TASK STATEMENT>
Please copy all of the data below line for line, changing nothing.

(Items from a data source)
▽
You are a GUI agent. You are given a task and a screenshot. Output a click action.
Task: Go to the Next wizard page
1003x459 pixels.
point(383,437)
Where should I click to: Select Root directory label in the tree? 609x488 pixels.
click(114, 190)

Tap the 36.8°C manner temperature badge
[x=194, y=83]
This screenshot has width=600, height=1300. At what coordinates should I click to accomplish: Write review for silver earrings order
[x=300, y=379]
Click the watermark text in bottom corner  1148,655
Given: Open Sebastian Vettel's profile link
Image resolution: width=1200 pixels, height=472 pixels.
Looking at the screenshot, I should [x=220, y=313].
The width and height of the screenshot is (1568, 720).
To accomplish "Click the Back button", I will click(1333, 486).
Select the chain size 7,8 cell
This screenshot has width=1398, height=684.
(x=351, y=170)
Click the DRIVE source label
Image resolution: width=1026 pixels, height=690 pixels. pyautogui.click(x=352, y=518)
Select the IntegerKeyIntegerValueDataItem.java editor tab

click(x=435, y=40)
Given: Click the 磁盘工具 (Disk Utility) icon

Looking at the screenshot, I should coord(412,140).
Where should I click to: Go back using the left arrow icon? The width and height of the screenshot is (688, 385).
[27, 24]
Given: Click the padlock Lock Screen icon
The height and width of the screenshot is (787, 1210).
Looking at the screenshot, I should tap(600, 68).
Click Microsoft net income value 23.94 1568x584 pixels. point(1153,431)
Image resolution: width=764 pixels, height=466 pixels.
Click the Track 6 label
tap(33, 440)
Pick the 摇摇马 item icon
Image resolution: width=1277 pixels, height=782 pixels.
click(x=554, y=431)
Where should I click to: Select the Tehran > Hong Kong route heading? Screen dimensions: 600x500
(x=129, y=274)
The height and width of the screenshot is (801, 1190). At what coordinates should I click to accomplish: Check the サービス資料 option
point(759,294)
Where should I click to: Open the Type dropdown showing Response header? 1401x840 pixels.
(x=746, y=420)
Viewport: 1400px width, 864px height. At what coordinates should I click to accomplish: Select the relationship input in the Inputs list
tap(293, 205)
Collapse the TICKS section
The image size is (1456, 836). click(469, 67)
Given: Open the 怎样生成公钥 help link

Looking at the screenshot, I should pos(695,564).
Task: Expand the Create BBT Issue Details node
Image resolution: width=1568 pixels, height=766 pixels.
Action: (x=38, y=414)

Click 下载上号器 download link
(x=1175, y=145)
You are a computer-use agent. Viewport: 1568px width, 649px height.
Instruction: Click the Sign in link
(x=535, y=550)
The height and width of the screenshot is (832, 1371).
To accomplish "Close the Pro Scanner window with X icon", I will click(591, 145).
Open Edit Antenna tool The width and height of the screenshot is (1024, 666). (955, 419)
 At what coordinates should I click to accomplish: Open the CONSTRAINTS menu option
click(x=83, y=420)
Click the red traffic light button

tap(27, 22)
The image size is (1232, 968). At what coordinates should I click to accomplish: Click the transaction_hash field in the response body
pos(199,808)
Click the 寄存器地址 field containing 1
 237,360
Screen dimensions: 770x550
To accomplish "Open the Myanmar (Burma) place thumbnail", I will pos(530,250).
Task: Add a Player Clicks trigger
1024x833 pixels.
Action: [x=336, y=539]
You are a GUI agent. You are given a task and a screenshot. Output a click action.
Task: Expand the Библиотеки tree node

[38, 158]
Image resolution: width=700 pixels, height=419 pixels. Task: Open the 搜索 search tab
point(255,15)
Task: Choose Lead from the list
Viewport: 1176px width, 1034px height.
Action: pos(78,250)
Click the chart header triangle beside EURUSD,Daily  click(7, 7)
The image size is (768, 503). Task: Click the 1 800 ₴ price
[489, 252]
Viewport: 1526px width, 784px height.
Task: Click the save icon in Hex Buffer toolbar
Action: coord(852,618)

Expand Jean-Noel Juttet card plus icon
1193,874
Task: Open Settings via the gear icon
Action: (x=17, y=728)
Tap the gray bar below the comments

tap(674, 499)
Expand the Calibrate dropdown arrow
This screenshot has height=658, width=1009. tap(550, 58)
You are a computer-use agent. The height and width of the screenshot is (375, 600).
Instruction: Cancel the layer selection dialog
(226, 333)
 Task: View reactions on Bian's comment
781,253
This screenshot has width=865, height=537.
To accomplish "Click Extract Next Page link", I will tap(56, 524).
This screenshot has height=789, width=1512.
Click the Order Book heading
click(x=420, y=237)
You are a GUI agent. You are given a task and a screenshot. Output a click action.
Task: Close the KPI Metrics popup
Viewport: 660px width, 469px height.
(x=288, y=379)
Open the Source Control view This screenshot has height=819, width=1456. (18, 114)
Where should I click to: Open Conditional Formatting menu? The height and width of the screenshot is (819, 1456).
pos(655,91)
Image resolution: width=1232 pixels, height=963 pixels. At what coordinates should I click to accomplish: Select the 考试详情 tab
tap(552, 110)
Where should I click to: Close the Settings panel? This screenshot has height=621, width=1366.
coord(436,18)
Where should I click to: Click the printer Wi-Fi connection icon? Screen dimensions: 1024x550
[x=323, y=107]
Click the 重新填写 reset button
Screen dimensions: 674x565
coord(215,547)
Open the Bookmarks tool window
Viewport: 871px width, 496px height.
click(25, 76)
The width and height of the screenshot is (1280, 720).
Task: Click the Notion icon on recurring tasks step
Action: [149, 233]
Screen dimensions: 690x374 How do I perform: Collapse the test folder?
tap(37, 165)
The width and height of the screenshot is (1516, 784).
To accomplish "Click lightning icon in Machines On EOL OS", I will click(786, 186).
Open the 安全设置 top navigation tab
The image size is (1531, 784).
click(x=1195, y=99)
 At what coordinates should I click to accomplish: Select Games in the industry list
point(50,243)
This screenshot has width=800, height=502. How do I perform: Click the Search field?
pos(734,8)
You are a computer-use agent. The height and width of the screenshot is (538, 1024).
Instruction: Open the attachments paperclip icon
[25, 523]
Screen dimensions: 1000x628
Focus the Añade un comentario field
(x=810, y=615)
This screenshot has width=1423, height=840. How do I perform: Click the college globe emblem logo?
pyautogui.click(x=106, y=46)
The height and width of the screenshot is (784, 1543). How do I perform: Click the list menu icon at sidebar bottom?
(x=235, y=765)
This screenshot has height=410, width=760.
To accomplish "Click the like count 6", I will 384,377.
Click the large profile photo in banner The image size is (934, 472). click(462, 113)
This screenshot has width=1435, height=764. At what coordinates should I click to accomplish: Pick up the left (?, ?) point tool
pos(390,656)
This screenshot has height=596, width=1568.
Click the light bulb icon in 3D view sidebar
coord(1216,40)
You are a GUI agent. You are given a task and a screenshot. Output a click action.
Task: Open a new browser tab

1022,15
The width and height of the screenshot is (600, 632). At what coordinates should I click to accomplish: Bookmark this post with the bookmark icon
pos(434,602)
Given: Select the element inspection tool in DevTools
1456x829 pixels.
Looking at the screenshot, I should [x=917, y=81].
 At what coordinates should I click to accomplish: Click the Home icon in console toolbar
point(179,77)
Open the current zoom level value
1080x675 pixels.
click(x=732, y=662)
△
SOLUTION FOR THIS TASK>
You are a GUI agent. You are given a task and a screenshot. Output a click action.
Task: Go to the Next wizard page
1003x459 pixels.
point(383,437)
Where should I click to: Select Root directory label in the tree? 609x488 pixels.
click(114, 190)

Tap the 36.8°C manner temperature badge
[x=194, y=83]
This screenshot has width=600, height=1300. At what coordinates should I click to accomplish: Write review for silver earrings order
[x=300, y=379]
Click the watermark text in bottom corner  1148,655
Given: Open Sebastian Vettel's profile link
Image resolution: width=1200 pixels, height=472 pixels.
Looking at the screenshot, I should [x=220, y=313].
The width and height of the screenshot is (1568, 720).
To accomplish "Click the Back button", I will click(1333, 486).
Select the chain size 7,8 cell
This screenshot has width=1398, height=684.
(x=351, y=170)
Click the DRIVE source label
Image resolution: width=1026 pixels, height=690 pixels. pyautogui.click(x=352, y=518)
Select the IntegerKeyIntegerValueDataItem.java editor tab

click(x=435, y=40)
Given: Click the 磁盘工具 (Disk Utility) icon

Looking at the screenshot, I should coord(412,140).
Where should I click to: Go back using the left arrow icon? The width and height of the screenshot is (688, 385).
[27, 24]
Given: Click the padlock Lock Screen icon
The height and width of the screenshot is (787, 1210).
Looking at the screenshot, I should tap(600, 68).
Click Microsoft net income value 23.94 1568x584 pixels. point(1153,431)
Image resolution: width=764 pixels, height=466 pixels.
Click the Track 6 label
tap(33, 440)
Pick the 摇摇马 item icon
Image resolution: width=1277 pixels, height=782 pixels.
click(x=554, y=431)
Where should I click to: Select the Tehran > Hong Kong route heading? Screen dimensions: 600x500
(x=129, y=274)
The height and width of the screenshot is (801, 1190). At what coordinates should I click to accomplish: Check the サービス資料 option
point(759,294)
Where should I click to: Open the Type dropdown showing Response header? 1401x840 pixels.
(x=746, y=420)
Viewport: 1400px width, 864px height. At what coordinates should I click to accomplish: Select the relationship input in the Inputs list
tap(293, 205)
Collapse the TICKS section
The image size is (1456, 836). click(469, 67)
Given: Open the 怎样生成公钥 help link

Looking at the screenshot, I should pos(695,564).
Task: Expand the Create BBT Issue Details node
Image resolution: width=1568 pixels, height=766 pixels.
Action: (x=38, y=414)

Click 下载上号器 download link
(x=1175, y=145)
You are a computer-use agent. Viewport: 1568px width, 649px height.
Instruction: Click the Sign in link
(x=535, y=550)
The height and width of the screenshot is (832, 1371).
To accomplish "Close the Pro Scanner window with X icon", I will click(591, 145).
Open Edit Antenna tool The width and height of the screenshot is (1024, 666). (955, 419)
 At what coordinates should I click to accomplish: Open the CONSTRAINTS menu option
click(x=83, y=420)
Click the red traffic light button

tap(27, 22)
The image size is (1232, 968). At what coordinates should I click to accomplish: Click the transaction_hash field in the response body
pos(199,808)
Click the 寄存器地址 field containing 1
 237,360
Screen dimensions: 770x550
To accomplish "Open the Myanmar (Burma) place thumbnail", I will pos(530,250).
Task: Add a Player Clicks trigger
1024x833 pixels.
Action: [x=336, y=539]
You are a GUI agent. You are given a task and a screenshot. Output a click action.
Task: Expand the Библиотеки tree node

[38, 158]
Image resolution: width=700 pixels, height=419 pixels. Task: Open the 搜索 search tab
point(255,15)
Task: Choose Lead from the list
Viewport: 1176px width, 1034px height.
Action: pos(78,250)
Click the chart header triangle beside EURUSD,Daily  click(7, 7)
The image size is (768, 503). Task: Click the 1 800 ₴ price
[489, 252]
Viewport: 1526px width, 784px height.
Task: Click the save icon in Hex Buffer toolbar
Action: coord(852,618)

Expand Jean-Noel Juttet card plus icon
1193,874
Task: Open Settings via the gear icon
Action: (x=17, y=728)
Tap the gray bar below the comments

tap(674, 499)
Expand the Calibrate dropdown arrow
This screenshot has height=658, width=1009. tap(550, 58)
You are a computer-use agent. The height and width of the screenshot is (375, 600).
Instruction: Cancel the layer selection dialog
(226, 333)
 Task: View reactions on Bian's comment
781,253
This screenshot has width=865, height=537.
To accomplish "Click Extract Next Page link", I will tap(56, 524).
This screenshot has height=789, width=1512.
Click the Order Book heading
click(x=420, y=237)
You are a GUI agent. You are given a task and a screenshot. Output a click action.
Task: Close the KPI Metrics popup
Viewport: 660px width, 469px height.
(x=288, y=379)
Open the Source Control view This screenshot has height=819, width=1456. (18, 114)
Where should I click to: Open Conditional Formatting menu? The height and width of the screenshot is (819, 1456).
pos(655,91)
Image resolution: width=1232 pixels, height=963 pixels. At what coordinates should I click to accomplish: Select the 考试详情 tab
tap(552, 110)
Where should I click to: Close the Settings panel? This screenshot has height=621, width=1366.
coord(436,18)
Where should I click to: Click the printer Wi-Fi connection icon? Screen dimensions: 1024x550
[x=323, y=107]
Click the 重新填写 reset button
Screen dimensions: 674x565
coord(215,547)
Open the Bookmarks tool window
Viewport: 871px width, 496px height.
click(25, 76)
The width and height of the screenshot is (1280, 720).
Task: Click the Notion icon on recurring tasks step
Action: [149, 233]
Screen dimensions: 690x374 How do I perform: Collapse the test folder?
tap(37, 165)
The width and height of the screenshot is (1516, 784).
To accomplish "Click lightning icon in Machines On EOL OS", I will click(786, 186).
Open the 安全设置 top navigation tab
The image size is (1531, 784).
click(x=1195, y=99)
 At what coordinates should I click to accomplish: Select Games in the industry list
point(50,243)
This screenshot has width=800, height=502. How do I perform: Click the Search field?
pos(734,8)
You are a computer-use agent. The height and width of the screenshot is (538, 1024).
Instruction: Open the attachments paperclip icon
[25, 523]
Screen dimensions: 1000x628
Focus the Añade un comentario field
(x=810, y=615)
This screenshot has width=1423, height=840. How do I perform: Click the college globe emblem logo?
pyautogui.click(x=106, y=46)
The height and width of the screenshot is (784, 1543). How do I perform: Click the list menu icon at sidebar bottom?
(x=235, y=765)
This screenshot has height=410, width=760.
To accomplish "Click the like count 6", I will 384,377.
Click the large profile photo in banner The image size is (934, 472). click(462, 113)
This screenshot has width=1435, height=764. At what coordinates should I click to accomplish: Pick up the left (?, ?) point tool
pos(390,656)
This screenshot has height=596, width=1568.
Click the light bulb icon in 3D view sidebar
coord(1216,40)
You are a GUI agent. You are given a task and a screenshot. Output a click action.
Task: Open a new browser tab

1022,15
The width and height of the screenshot is (600, 632). At what coordinates should I click to accomplish: Bookmark this post with the bookmark icon
pos(434,602)
Given: Select the element inspection tool in DevTools
1456x829 pixels.
Looking at the screenshot, I should [x=917, y=81].
 At what coordinates should I click to accomplish: Click the Home icon in console toolbar
point(179,77)
Open the current zoom level value
1080x675 pixels.
click(x=732, y=662)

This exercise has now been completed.